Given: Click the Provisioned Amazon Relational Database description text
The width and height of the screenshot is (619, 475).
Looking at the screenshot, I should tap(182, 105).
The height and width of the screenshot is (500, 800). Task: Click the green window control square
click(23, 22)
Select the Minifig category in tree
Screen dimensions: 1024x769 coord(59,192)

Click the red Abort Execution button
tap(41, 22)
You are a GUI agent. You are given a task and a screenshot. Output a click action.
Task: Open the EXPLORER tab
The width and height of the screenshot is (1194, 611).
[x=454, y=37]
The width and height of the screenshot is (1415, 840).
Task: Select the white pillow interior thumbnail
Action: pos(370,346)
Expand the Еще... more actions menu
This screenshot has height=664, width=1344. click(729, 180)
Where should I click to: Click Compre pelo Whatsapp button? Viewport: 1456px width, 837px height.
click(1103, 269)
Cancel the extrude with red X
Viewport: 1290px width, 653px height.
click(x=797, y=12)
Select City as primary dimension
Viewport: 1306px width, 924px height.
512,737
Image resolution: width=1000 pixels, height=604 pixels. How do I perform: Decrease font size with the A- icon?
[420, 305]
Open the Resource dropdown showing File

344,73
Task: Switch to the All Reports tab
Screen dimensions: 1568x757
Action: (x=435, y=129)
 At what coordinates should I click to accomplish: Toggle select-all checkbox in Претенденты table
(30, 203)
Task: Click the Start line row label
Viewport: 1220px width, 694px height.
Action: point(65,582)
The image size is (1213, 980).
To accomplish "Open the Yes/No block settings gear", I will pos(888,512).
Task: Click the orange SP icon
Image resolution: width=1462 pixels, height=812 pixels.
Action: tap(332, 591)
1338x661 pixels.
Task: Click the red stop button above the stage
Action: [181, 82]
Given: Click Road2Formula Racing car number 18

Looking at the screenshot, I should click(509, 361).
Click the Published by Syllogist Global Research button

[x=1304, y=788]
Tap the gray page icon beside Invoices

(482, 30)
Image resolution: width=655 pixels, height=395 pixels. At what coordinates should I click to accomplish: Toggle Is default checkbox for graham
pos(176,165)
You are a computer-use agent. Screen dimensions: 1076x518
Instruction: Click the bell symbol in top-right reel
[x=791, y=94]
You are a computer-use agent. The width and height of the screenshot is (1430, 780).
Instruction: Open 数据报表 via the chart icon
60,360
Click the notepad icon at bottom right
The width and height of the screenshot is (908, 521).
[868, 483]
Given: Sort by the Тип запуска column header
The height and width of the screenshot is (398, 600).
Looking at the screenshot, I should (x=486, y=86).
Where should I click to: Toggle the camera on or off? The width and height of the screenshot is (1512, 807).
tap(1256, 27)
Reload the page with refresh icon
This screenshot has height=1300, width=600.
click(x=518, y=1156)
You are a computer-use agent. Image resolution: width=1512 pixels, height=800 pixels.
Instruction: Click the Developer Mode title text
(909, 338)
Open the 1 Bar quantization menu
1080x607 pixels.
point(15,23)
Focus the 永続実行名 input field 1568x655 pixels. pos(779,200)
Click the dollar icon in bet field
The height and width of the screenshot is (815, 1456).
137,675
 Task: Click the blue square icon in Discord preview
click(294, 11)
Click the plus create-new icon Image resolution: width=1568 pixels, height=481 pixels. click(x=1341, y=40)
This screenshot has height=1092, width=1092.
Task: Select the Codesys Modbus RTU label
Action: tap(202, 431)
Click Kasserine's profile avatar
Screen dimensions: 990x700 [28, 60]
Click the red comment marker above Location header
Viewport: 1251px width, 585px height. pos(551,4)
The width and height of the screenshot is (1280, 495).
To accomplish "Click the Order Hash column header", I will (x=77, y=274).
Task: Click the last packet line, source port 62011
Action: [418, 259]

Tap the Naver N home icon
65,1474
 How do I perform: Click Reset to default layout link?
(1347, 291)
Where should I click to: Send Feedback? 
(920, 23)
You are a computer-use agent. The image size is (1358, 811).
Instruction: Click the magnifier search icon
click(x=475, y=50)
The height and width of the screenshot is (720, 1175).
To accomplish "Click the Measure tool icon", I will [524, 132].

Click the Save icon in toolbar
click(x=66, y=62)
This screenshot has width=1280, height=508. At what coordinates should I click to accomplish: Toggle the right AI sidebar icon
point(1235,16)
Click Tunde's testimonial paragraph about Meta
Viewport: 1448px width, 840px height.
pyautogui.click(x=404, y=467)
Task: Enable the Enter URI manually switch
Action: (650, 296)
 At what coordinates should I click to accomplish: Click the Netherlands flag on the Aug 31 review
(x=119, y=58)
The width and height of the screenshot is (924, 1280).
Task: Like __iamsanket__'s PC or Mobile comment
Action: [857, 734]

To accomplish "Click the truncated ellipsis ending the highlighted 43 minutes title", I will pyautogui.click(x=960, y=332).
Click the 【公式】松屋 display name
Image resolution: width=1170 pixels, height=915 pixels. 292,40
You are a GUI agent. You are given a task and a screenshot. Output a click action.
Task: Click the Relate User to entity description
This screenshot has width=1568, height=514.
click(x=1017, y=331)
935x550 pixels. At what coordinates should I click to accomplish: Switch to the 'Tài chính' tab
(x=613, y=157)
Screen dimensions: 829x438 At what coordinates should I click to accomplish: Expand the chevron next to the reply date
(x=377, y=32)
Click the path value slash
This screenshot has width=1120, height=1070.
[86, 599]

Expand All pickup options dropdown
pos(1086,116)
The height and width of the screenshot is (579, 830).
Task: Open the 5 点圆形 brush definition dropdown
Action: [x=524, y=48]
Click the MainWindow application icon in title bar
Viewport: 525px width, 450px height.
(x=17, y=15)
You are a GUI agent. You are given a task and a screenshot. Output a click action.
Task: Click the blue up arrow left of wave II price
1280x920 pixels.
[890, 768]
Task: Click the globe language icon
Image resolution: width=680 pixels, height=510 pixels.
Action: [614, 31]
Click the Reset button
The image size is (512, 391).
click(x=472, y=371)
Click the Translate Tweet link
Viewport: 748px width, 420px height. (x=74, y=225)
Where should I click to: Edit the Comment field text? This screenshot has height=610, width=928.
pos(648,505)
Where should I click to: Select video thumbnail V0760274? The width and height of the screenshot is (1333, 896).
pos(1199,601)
**********
§ **What you are asked to do**
Output the listing above in full. Every line must match.

§ **Task response**
Given: Click the Provisioned Amazon Relational Database description text
The width and height of the screenshot is (619, 475).
Looking at the screenshot, I should tap(182, 105).
The height and width of the screenshot is (500, 800). Task: Click the green window control square
click(23, 22)
Select the Minifig category in tree
Screen dimensions: 1024x769 coord(59,192)

Click the red Abort Execution button
tap(41, 22)
You are a GUI agent. You are given a task and a screenshot. Output a click action.
Task: Open the EXPLORER tab
The width and height of the screenshot is (1194, 611).
[x=454, y=37]
The width and height of the screenshot is (1415, 840).
Task: Select the white pillow interior thumbnail
Action: pos(370,346)
Expand the Еще... more actions menu
This screenshot has height=664, width=1344. click(729, 180)
Where should I click to: Click Compre pelo Whatsapp button? Viewport: 1456px width, 837px height.
click(1103, 269)
Cancel the extrude with red X
Viewport: 1290px width, 653px height.
click(x=797, y=12)
Select City as primary dimension
Viewport: 1306px width, 924px height.
512,737
Image resolution: width=1000 pixels, height=604 pixels. How do I perform: Decrease font size with the A- icon?
[420, 305]
Open the Resource dropdown showing File

344,73
Task: Switch to the All Reports tab
Screen dimensions: 1568x757
Action: (x=435, y=129)
 At what coordinates should I click to accomplish: Toggle select-all checkbox in Претенденты table
(30, 203)
Task: Click the Start line row label
Viewport: 1220px width, 694px height.
Action: point(65,582)
The image size is (1213, 980).
To accomplish "Open the Yes/No block settings gear", I will pos(888,512).
Task: Click the orange SP icon
Image resolution: width=1462 pixels, height=812 pixels.
Action: tap(332, 591)
1338x661 pixels.
Task: Click the red stop button above the stage
Action: [181, 82]
Given: Click Road2Formula Racing car number 18

Looking at the screenshot, I should click(509, 361).
Click the Published by Syllogist Global Research button

[x=1304, y=788]
Tap the gray page icon beside Invoices

(482, 30)
Image resolution: width=655 pixels, height=395 pixels. At what coordinates should I click to accomplish: Toggle Is default checkbox for graham
pos(176,165)
You are a computer-use agent. Screen dimensions: 1076x518
Instruction: Click the bell symbol in top-right reel
[x=791, y=94]
You are a computer-use agent. The width and height of the screenshot is (1430, 780).
Instruction: Open 数据报表 via the chart icon
60,360
Click the notepad icon at bottom right
The width and height of the screenshot is (908, 521).
[868, 483]
Given: Sort by the Тип запуска column header
The height and width of the screenshot is (398, 600).
Looking at the screenshot, I should (x=486, y=86).
Where should I click to: Toggle the camera on or off? The width and height of the screenshot is (1512, 807).
tap(1256, 27)
Reload the page with refresh icon
This screenshot has height=1300, width=600.
click(x=518, y=1156)
You are a computer-use agent. Image resolution: width=1512 pixels, height=800 pixels.
Instruction: Click the Developer Mode title text
(909, 338)
Open the 1 Bar quantization menu
1080x607 pixels.
point(15,23)
Focus the 永続実行名 input field 1568x655 pixels. pos(779,200)
Click the dollar icon in bet field
The height and width of the screenshot is (815, 1456).
137,675
 Task: Click the blue square icon in Discord preview
click(294, 11)
Click the plus create-new icon Image resolution: width=1568 pixels, height=481 pixels. click(x=1341, y=40)
This screenshot has height=1092, width=1092.
Task: Select the Codesys Modbus RTU label
Action: tap(202, 431)
Click Kasserine's profile avatar
Screen dimensions: 990x700 [28, 60]
Click the red comment marker above Location header
Viewport: 1251px width, 585px height. pos(551,4)
The width and height of the screenshot is (1280, 495).
To accomplish "Click the Order Hash column header", I will (x=77, y=274).
Task: Click the last packet line, source port 62011
Action: [418, 259]

Tap the Naver N home icon
65,1474
 How do I perform: Click Reset to default layout link?
(1347, 291)
Where should I click to: Send Feedback? 
(920, 23)
You are a computer-use agent. The image size is (1358, 811).
Instruction: Click the magnifier search icon
click(x=475, y=50)
The height and width of the screenshot is (720, 1175).
To accomplish "Click the Measure tool icon", I will [524, 132].

Click the Save icon in toolbar
click(x=66, y=62)
This screenshot has width=1280, height=508. At what coordinates should I click to accomplish: Toggle the right AI sidebar icon
point(1235,16)
Click Tunde's testimonial paragraph about Meta
Viewport: 1448px width, 840px height.
pyautogui.click(x=404, y=467)
Task: Enable the Enter URI manually switch
Action: (650, 296)
 At what coordinates should I click to accomplish: Click the Netherlands flag on the Aug 31 review
(x=119, y=58)
The width and height of the screenshot is (924, 1280).
Task: Like __iamsanket__'s PC or Mobile comment
Action: [857, 734]

To accomplish "Click the truncated ellipsis ending the highlighted 43 minutes title", I will pyautogui.click(x=960, y=332).
Click the 【公式】松屋 display name
Image resolution: width=1170 pixels, height=915 pixels. 292,40
You are a GUI agent. You are given a task and a screenshot. Output a click action.
Task: Click the Relate User to entity description
This screenshot has width=1568, height=514.
click(x=1017, y=331)
935x550 pixels. At what coordinates should I click to accomplish: Switch to the 'Tài chính' tab
(x=613, y=157)
Screen dimensions: 829x438 At what coordinates should I click to accomplish: Expand the chevron next to the reply date
(x=377, y=32)
Click the path value slash
This screenshot has width=1120, height=1070.
[86, 599]

Expand All pickup options dropdown
pos(1086,116)
The height and width of the screenshot is (579, 830).
Task: Open the 5 点圆形 brush definition dropdown
Action: [x=524, y=48]
Click the MainWindow application icon in title bar
Viewport: 525px width, 450px height.
(x=17, y=15)
You are a GUI agent. You are given a task and a screenshot. Output a click action.
Task: Click the blue up arrow left of wave II price
1280x920 pixels.
[890, 768]
Task: Click the globe language icon
Image resolution: width=680 pixels, height=510 pixels.
Action: [614, 31]
Click the Reset button
The image size is (512, 391).
click(x=472, y=371)
Click the Translate Tweet link
Viewport: 748px width, 420px height. (x=74, y=225)
Where should I click to: Edit the Comment field text? This screenshot has height=610, width=928.
pos(648,505)
Where should I click to: Select video thumbnail V0760274? The width and height of the screenshot is (1333, 896).
pos(1199,601)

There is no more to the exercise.